A survey conducted revealed that four out of every twenty taxi drivers do not have a valid driving license. If 6 drivers are selected at random, calculate, correct to three decimal places, the probability that
(a) exactly 2 ;
(b) more than 3 ;
(c) at least 5; have valid driving license.
Explanation
p(have valid license) = p = 0.8
p(no valid license) = q = 0.2.
The binomial probability distribution is
\((p + q)^{6} = p^{6} + 6p^{5} q + 15p^{4} q^{2} + 20p^{3} q^{3} + 15p^{2} q^{4} + 6p q^{5} + q^{6}\)

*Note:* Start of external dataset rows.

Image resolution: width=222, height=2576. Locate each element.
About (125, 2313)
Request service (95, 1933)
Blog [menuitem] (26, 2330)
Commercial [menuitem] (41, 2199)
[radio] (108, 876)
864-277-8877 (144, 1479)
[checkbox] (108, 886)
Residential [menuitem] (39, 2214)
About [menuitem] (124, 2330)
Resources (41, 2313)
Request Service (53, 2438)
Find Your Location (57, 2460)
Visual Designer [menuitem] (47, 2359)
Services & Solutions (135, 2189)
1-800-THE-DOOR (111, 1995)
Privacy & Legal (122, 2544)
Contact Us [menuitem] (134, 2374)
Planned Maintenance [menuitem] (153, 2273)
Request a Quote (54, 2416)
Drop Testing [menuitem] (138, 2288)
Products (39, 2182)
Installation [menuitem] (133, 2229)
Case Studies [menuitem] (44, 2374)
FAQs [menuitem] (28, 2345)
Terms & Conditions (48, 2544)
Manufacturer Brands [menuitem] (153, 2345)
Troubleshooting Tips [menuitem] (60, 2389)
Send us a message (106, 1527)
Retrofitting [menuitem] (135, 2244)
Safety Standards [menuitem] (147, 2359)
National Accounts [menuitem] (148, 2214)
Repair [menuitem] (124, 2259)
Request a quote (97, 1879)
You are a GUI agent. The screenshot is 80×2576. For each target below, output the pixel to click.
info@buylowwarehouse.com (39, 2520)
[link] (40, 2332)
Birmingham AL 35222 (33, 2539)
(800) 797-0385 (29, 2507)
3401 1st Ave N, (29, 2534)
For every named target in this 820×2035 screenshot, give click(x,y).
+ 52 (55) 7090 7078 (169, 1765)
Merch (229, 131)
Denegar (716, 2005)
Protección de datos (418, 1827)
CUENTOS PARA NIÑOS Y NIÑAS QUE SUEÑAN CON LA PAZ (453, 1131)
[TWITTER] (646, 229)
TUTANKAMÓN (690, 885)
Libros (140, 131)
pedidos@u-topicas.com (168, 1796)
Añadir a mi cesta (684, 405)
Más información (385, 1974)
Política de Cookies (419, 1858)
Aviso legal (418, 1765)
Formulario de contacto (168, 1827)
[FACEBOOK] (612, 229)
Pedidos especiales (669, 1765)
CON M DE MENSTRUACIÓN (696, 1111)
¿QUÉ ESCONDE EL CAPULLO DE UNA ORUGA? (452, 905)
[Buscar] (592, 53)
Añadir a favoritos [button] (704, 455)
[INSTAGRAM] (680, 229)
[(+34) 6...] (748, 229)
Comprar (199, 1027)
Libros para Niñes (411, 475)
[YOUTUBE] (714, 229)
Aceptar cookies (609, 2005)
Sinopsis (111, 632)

(a) p(2 have valid licenses) = \(15p^{2} q^{4}\)
= \(15 (0.8)^{2} (0.2)^{4} = 15(0.64)(0.0016)\)
= \(0.01536 \approxeq 0.015\) (3 d.p)
(b) p(more than 3 have valid licenses) = \(p^{6} + 6p^{5} q + 15p^{4} q^{2}\)
= \((0.8)^{6} + 6(0.8)^{5} (0.2) + 15(0.8)^{4} (0.2)^{2}\)
= \(0.262144 + 0.393216 + 0.24578\)
= \(0.90112 \approxeq 0.901\) (3 d.p)
(c) p(at least 5 have valid licenses) = \(p^{6} + 6p^{5} q\)
= \((0.8)^{6} + 6(0.8)^{5} (0.2)\)
= \(0.262144 + 0.393216\)
= \(0.65536 \approxeq 0.655\).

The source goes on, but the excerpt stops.